On en était à déplorer cette destruction ciblée, dans un pays qui manque cruellement d’infrastructures scolaires de qualité, que dans le sillage de la préparation de la fête du 20 mai, le Centre de promotion de la femme et de la famille (Women empowerment centre) de Bamenda a été incendié dans la nuit du 19 au 20 mai 2017. Situé à Old Town, un quartier qui héberge le Commissariat central, la Sous-préfecture de Bamenda 2 et la Division régionale de la police judiciaire du Nord-Ouest,le bâtiment dédié à l’encadrement de la jeune fille a passé la fête de l’Unité sous les flammes. 

Le même jour, le feu a réduit en cendres la brigade de gendarmerie de Banga Bakundu, non loin de Muyuka, dans le département du Fako.

Depuis décembre 2016, le feu a fait d’importants dégâts.

Le commissariat de Bamenda 3 a ainsi subi les coups de boutoir des manifestants, qui brûleront deux véhicules d’Elecam et s’attaqueront aux véhicules des chefs militaires, entre autres.

Dans la nuit du dimanche au lundi 16 janvier 2017, le domicile du chef d’escadron Ayongo, commandant de la compagnie de gendarmerie de Mbengwi a pris feu. L’incendie s’est déclaré en pleine nuit, alors que les occupants de la maison dormaient. L’officier de gendarmerie n’a eu que le temps de sauver sa peau et celle des enfants.
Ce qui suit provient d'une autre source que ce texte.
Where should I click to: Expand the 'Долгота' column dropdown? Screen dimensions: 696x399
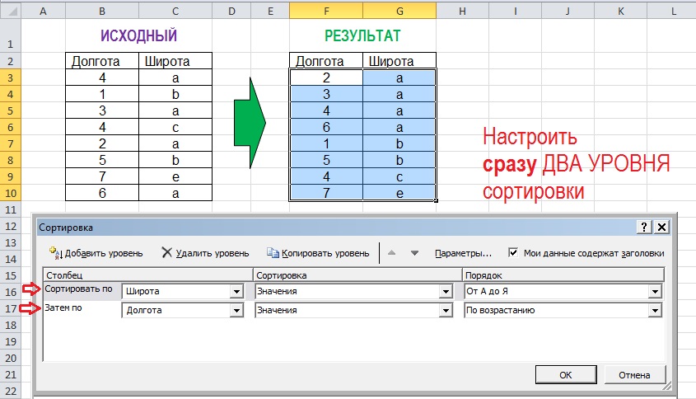tap(236, 310)
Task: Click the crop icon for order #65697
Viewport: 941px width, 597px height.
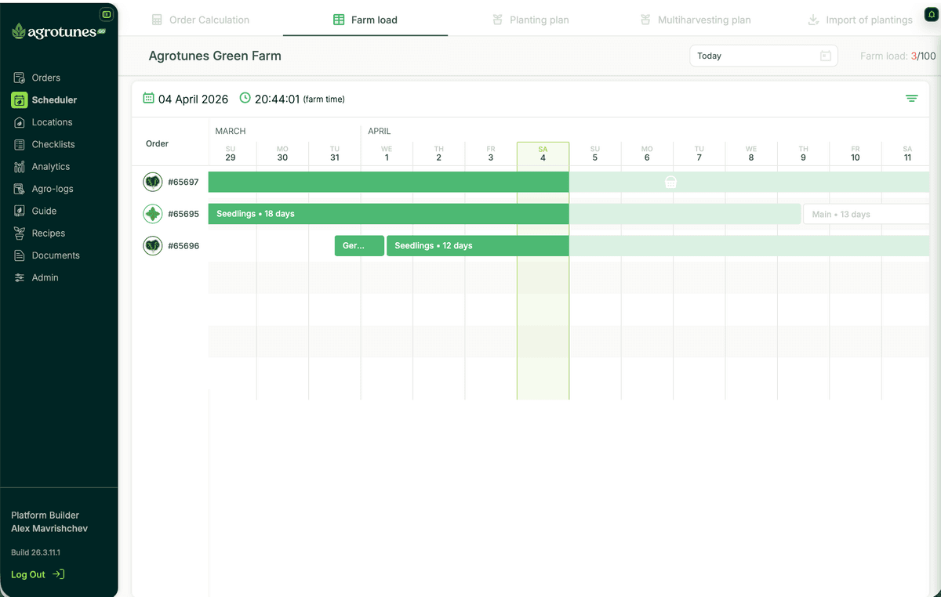Action: click(153, 183)
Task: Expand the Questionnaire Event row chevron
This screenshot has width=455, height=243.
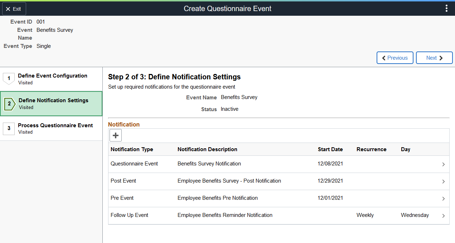Action: point(443,164)
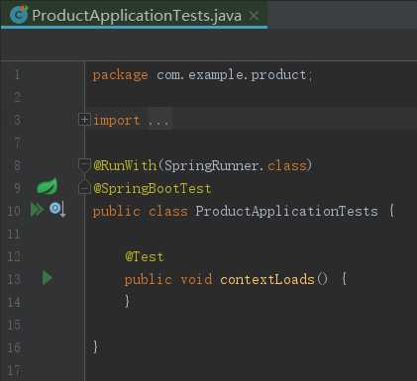
Task: Click the folded import ellipsis placeholder
Action: pos(158,121)
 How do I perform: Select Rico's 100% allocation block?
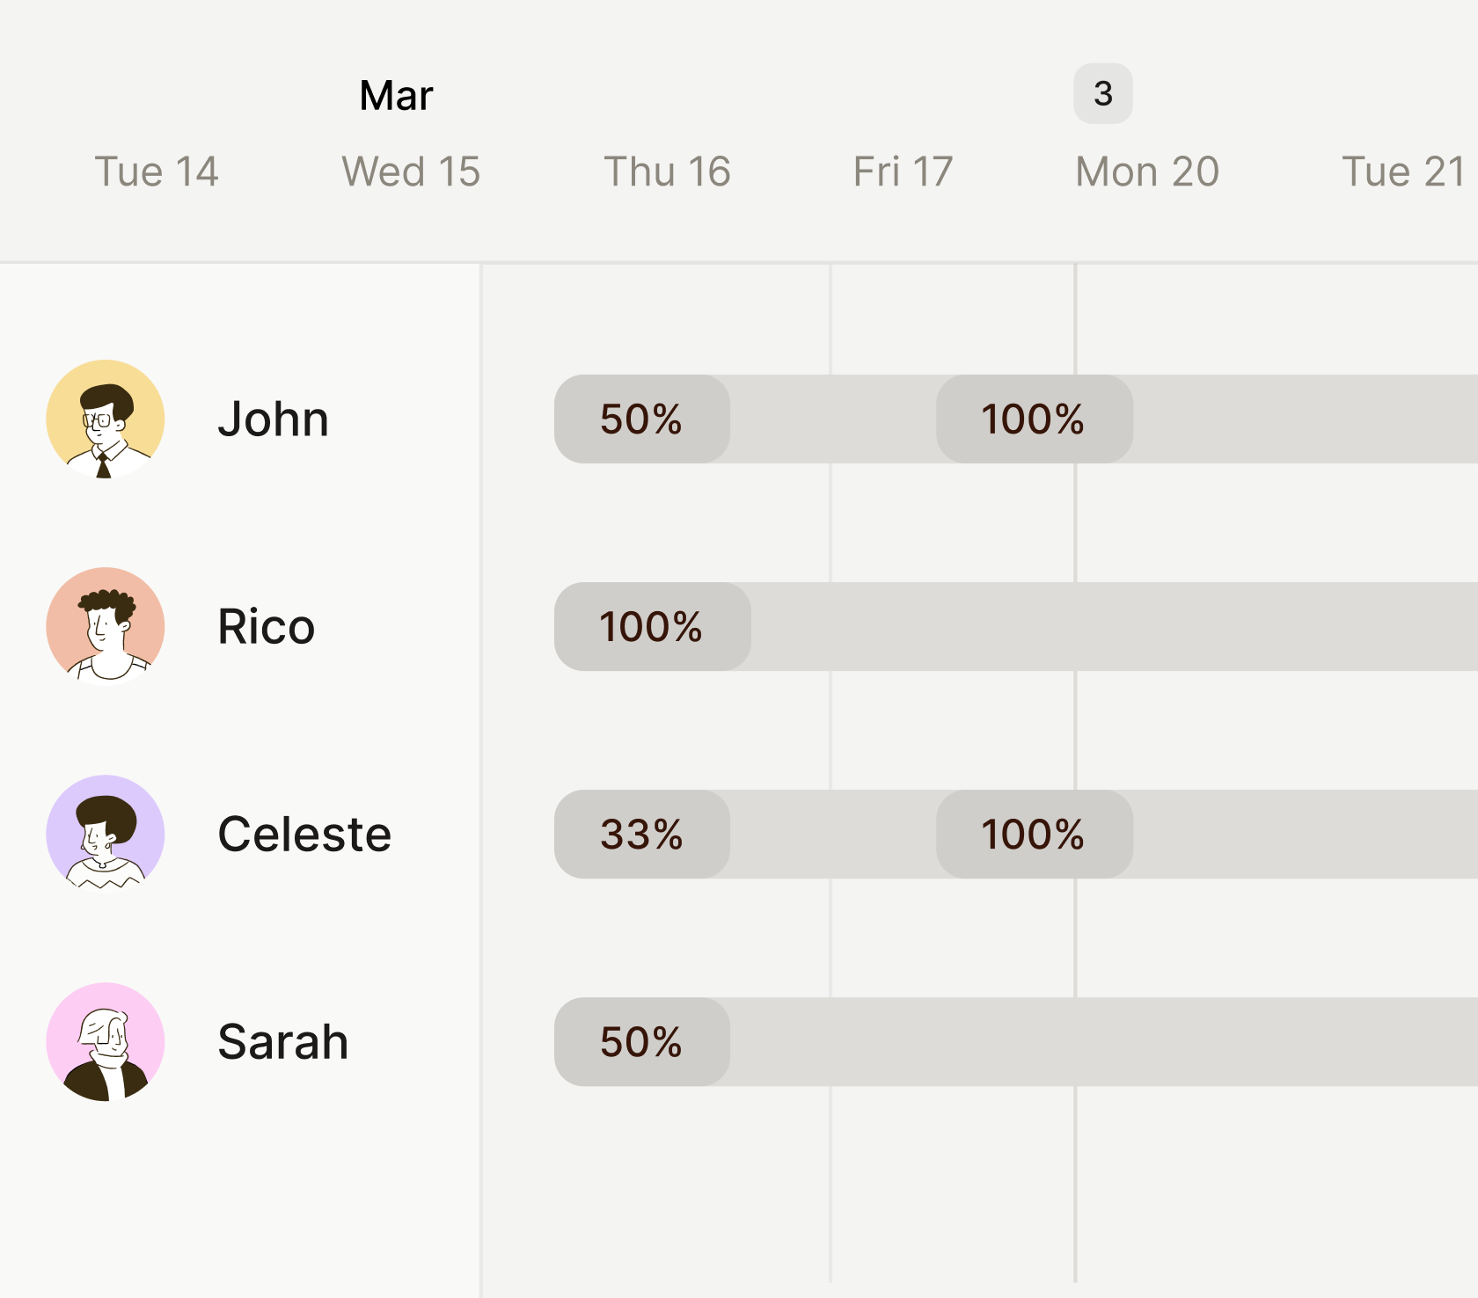(x=652, y=627)
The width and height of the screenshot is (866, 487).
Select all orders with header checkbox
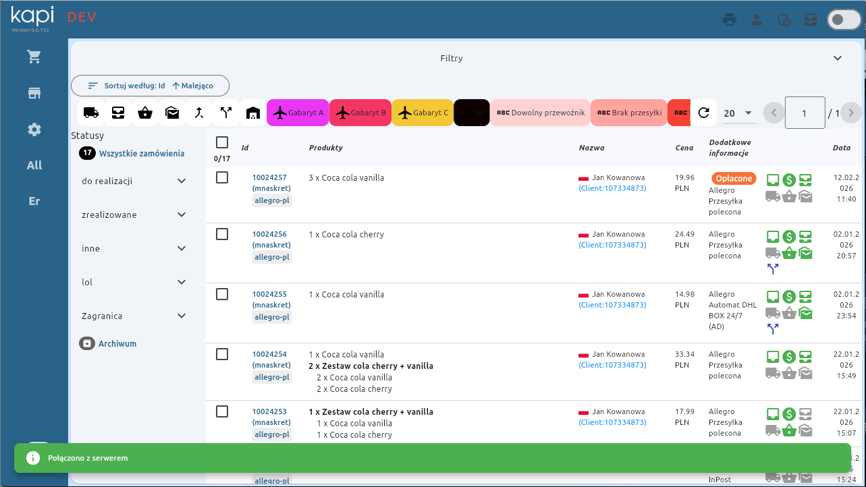[222, 142]
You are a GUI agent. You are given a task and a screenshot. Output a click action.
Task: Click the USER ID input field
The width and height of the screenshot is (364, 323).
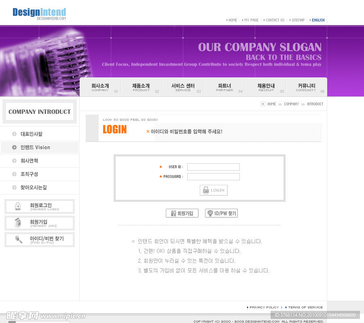click(213, 167)
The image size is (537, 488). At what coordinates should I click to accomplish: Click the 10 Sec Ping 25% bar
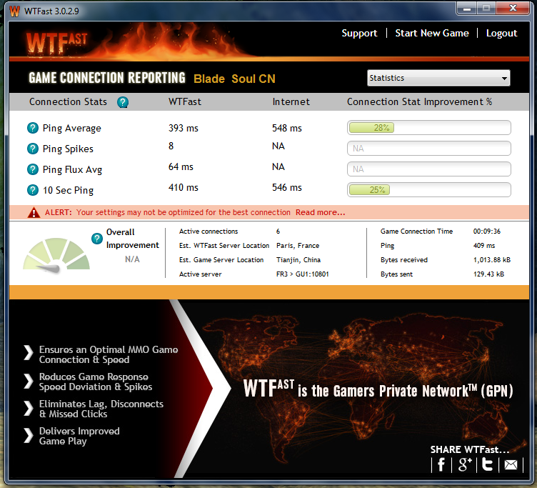pyautogui.click(x=428, y=190)
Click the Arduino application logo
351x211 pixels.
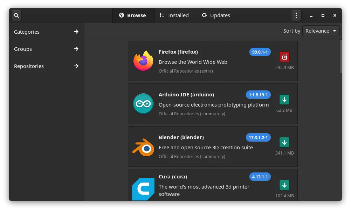143,104
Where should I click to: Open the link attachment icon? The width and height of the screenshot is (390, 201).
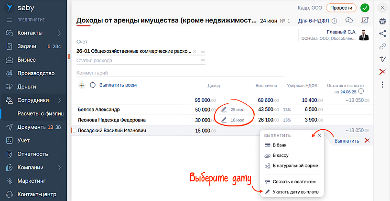tap(382, 46)
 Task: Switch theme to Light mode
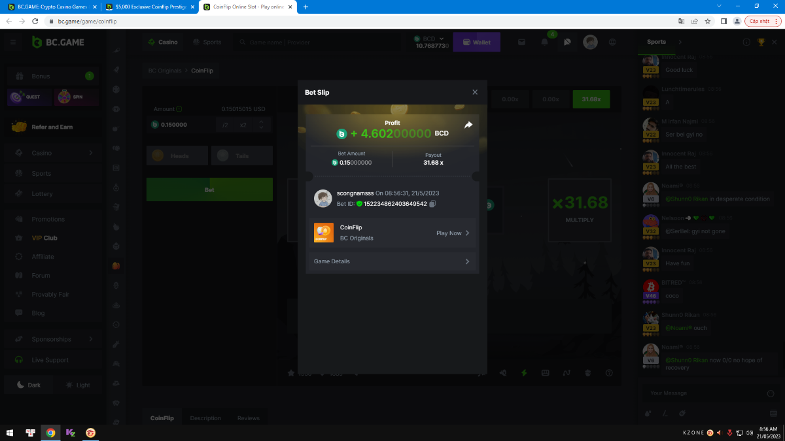click(78, 385)
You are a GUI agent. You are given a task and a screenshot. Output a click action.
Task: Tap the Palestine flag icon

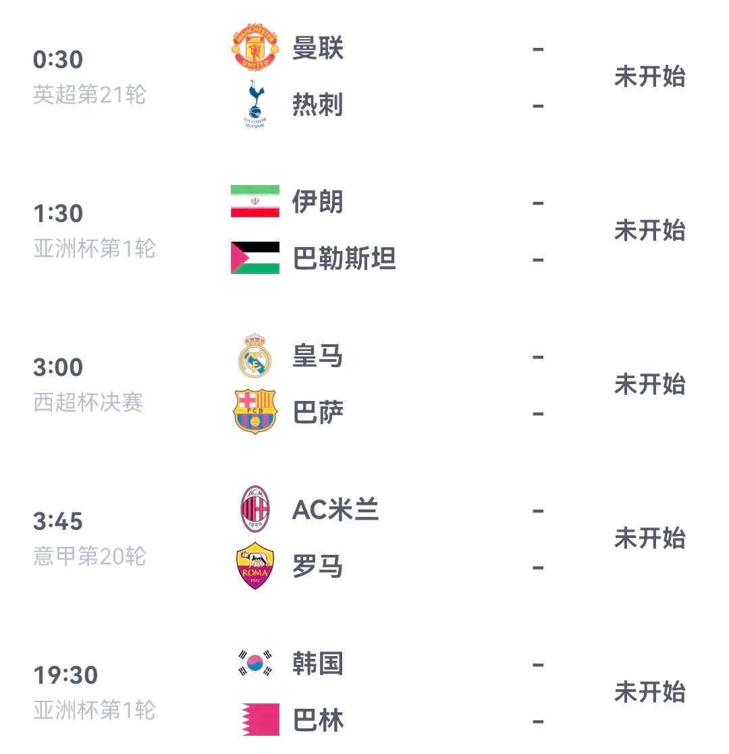(x=255, y=258)
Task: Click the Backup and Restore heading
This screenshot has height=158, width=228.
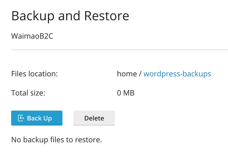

La ville de Mbengwi était particulièrement agitée ce lundi. Et des hordes d’excités ont, selon nos sources, menacé de mettre le feu à la brigade locale de gendarmerie. On n’exclut pas l’hypothèse d’un avertissement au chef des gendarmes.

Marchés et écoles morts

Plus tard, le feu sera orienté vers les marchés. Dans la nuit du lundi 13 au mardi 14 mars 2017, des boutiques ont brûlé au marché des vivres de Bamenda. Plusieurs millions de Fcfa sont partis en fumée. Action punitive sanctionnant des tracts qui avaient circulé des jours auparavant, contre des commerçants accusés de fermer leurs boutiques au grand marché pour venir troubler le jeu. Le marché de Fundong n’a pas échappé aux flammes punitives, tout comme des étals précaires au marché de Nkwen.

Dans la nuit du 30 au 31 mars 2017, Old market de Limbe a brûlé. Les autorités ont indexé un certain Paul Vincent Suh Fuinwie, prétendument commandité de Bamenda pour mettre le feu, contre 100 000F. Le
mercredi 31 janvier déjà, des boutiques boycottant les mots d’ordre de ville morte avaient brûlé dans le marché de Buea.

Quelques jours avant, le maire Rdpc Patrick Ekema avait menacé de sceller ceux des commerçants qui observaient la désobéissance civile.

A présent, les établissements scolaires où on a essayé de contourner l’école morte ont payé le plus lourd tribut. Le lycée d’Atiela a perdu son véhicule. Celui de Wum a été incendié. Au lycée de Nkambe, le véhicule du proviseur a été carbonisé. Son collègue de Nkwen n’a pas eu plus de chance. Le bloc administratif à Nitop, les toilettes du provisorat à Bayelle, des documents au Cenajes ont subi la furie des flammes. Un enseignant du lycée technique « canadien » de Bamenda a perdu son véhicule ; le censeur du lycée bilingue a sauvé une partie du sien. Un pavillon de l’hôpital régional de Bamenda affecté à la faculté de médecine de l’Université publique a reçu la visite des pyromanes. Des inconnus ont tenté de mettre le feu dans des toilettes et des mini-cités à Bambili, etc. Sans compter que des feux touchent certains biens de particuliers.

Un bus de la compagnie Amour Mezam, en attente de dépannage, a été incendié dans un garage.

En général, l’origine des incendies reste inconnue. Cependant, si les officiels ne l’avouent pas, ils ne doutent pas qu’il s’agit d’actes de représailles vis-à-vis de la non observance des différents mouvements de débrayage lancés depuis la crise sociale que traversent les Régions anglophones du Cameroun.